===== Records provided =====

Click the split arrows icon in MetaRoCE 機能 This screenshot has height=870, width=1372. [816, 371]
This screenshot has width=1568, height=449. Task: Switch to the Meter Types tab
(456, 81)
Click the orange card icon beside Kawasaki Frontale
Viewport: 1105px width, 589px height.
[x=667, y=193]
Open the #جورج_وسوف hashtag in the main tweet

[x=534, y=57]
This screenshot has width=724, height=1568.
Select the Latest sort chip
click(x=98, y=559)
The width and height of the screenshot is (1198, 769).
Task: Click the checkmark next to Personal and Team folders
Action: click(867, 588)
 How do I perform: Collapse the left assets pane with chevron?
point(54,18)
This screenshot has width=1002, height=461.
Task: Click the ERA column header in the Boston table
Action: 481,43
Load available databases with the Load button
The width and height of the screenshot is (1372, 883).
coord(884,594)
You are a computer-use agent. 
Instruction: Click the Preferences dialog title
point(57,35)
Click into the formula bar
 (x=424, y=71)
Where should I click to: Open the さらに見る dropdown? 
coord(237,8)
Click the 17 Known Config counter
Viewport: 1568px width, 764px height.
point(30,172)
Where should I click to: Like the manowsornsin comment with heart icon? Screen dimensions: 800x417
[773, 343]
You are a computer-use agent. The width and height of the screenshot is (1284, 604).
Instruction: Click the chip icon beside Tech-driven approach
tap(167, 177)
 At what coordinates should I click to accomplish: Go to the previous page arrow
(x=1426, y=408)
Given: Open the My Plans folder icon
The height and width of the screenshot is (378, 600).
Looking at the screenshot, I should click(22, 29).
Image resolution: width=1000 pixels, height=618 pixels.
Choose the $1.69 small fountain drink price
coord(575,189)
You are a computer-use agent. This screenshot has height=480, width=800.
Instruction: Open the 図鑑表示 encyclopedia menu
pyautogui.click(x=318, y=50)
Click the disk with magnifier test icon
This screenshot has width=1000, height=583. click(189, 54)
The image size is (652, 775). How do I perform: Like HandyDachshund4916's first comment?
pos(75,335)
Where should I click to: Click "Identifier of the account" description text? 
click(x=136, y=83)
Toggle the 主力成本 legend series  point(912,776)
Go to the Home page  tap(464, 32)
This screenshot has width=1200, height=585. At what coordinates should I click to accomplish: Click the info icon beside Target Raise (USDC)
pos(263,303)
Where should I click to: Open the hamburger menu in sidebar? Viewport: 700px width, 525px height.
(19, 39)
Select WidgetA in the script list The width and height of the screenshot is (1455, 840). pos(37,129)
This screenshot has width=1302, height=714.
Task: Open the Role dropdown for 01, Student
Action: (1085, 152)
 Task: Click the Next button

=====

**Exercise instructions**
An exact copy of the lines from the one with "This screenshot has width=1200, height=585." through the last line of the listing is the whole answer.

**Answer space**
This screenshot has width=1200, height=585. At what coordinates should I click to accomplish: Click the info icon beside Target Raise (USDC)
pos(263,303)
Where should I click to: Open the hamburger menu in sidebar? Viewport: 700px width, 525px height.
(19, 39)
Select WidgetA in the script list The width and height of the screenshot is (1455, 840). pos(37,129)
This screenshot has width=1302, height=714.
Task: Open the Role dropdown for 01, Student
Action: (1085, 152)
 Task: Click the Next button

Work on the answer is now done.